Bottom line: The Titan RTX brings new possibilities for AI researchers, content creators, and data scientists. Turing architecture will help speed up development and reduce compute times for those solving difficult problems.

After teasing the Titan RTX on social media sites with well-known influencers, Nvidia has officially pulled the sheets off the new most powerful desktop GPU. Built on Turing architecture and nick-named the T-Rex, Nvidia is boasting of more than 130 teraflops of compute performance for deep learning applications with 11 GigaRays of ray-tracing.

To churn out all those calculations, 576 Turing Tensor Cores can be found on the die. An additional 72 Turing RT Cores are responsible for handling all ray-tracing needs. A cool 24GB of GDDR6 memory provides bandwidth of up to 672GB/s. Real-time 8K video editing is possible thanks to all of the available memory and bandwidth.

It turns out that the Titan RTX is actually very similar to the Quadro RTX 6000 in terms of available features. The Titan RTX and Quadro series allow for full FP32 accumulation, unlike the GeForce series that is limited to half the performance for FP16 with FP32 accumulation. The GeForce RTX 2080 Ti is also a powerful card, but this key difference will set the Titan RTX apart.

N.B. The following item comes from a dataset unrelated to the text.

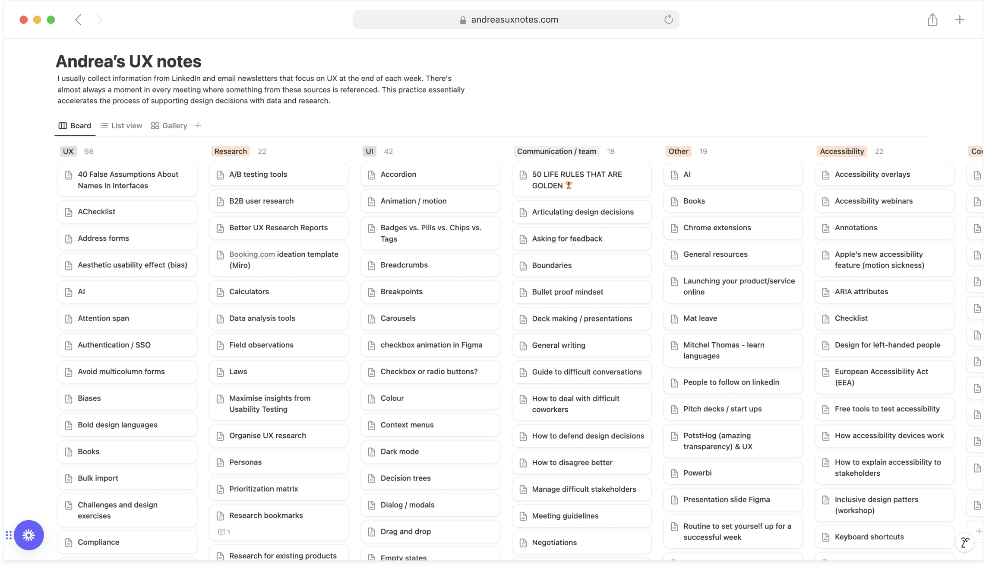Add a new view with the plus icon
Image resolution: width=986 pixels, height=566 pixels.
click(x=198, y=125)
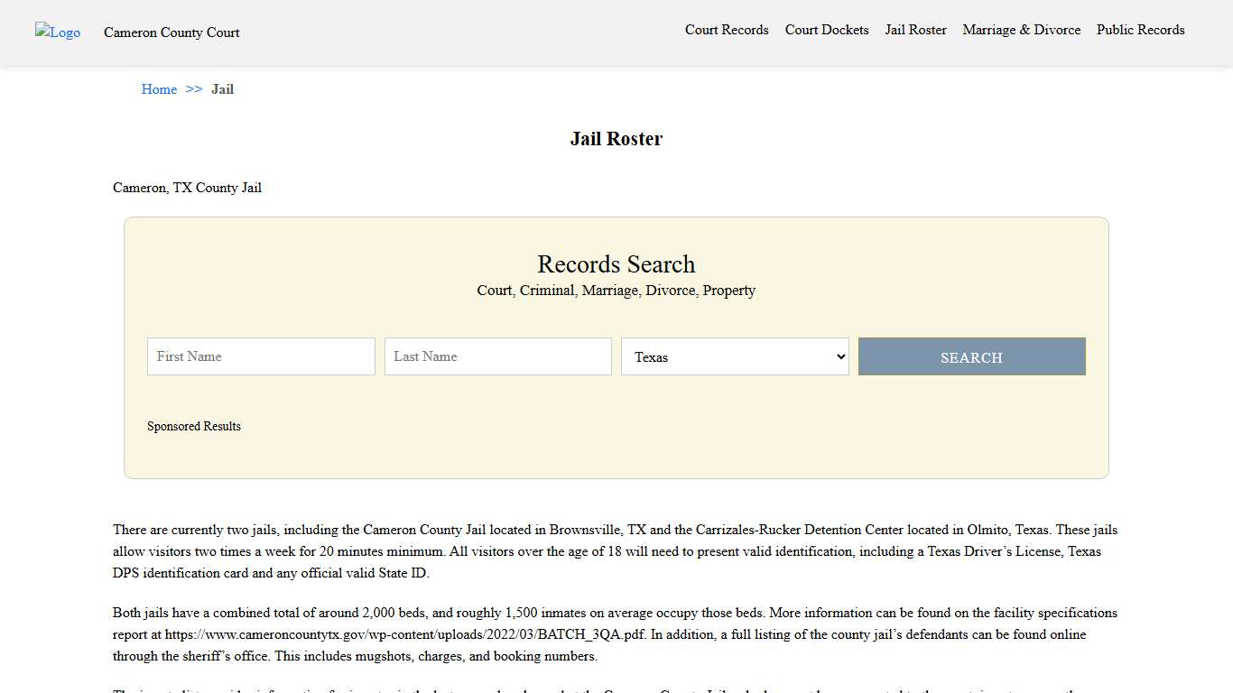
Task: Go to Court Dockets page
Action: (x=826, y=30)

For those that need more performance than a single GPU can provide, a pair of Titan RTX GPUs can be linked at 100GB/s via NVLink. Gamers need not worry about buying two of these cards though. AI researchers are the intended audience for multiple GPUs. Doubling the amount of memory from previous generation offerings will allow for significantly larger data sets to be handled efficiently.

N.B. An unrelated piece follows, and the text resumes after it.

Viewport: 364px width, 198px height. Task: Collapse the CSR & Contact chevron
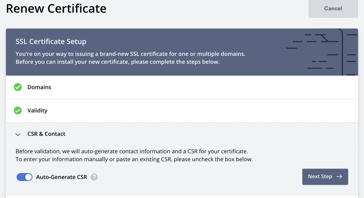point(18,134)
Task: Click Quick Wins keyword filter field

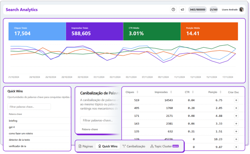Action: tap(29, 107)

Nvidia estimates that there are at least 5 million content creators using PCs that could greatly benefit from real-time 8K video editing. For those that are not yet ready to make the jump beyond 4K, ray-tracing can still produce some impressive animations and special effects that would otherwise take too long to render with CPU computation.

Here is the part where your wallet will begin to cry. The Titan RTX will be available in the US and Europe later this month for the bargain price of $2,499. Considering that researchers and professional content creators are the main targets though, the price is not likely to be a problem.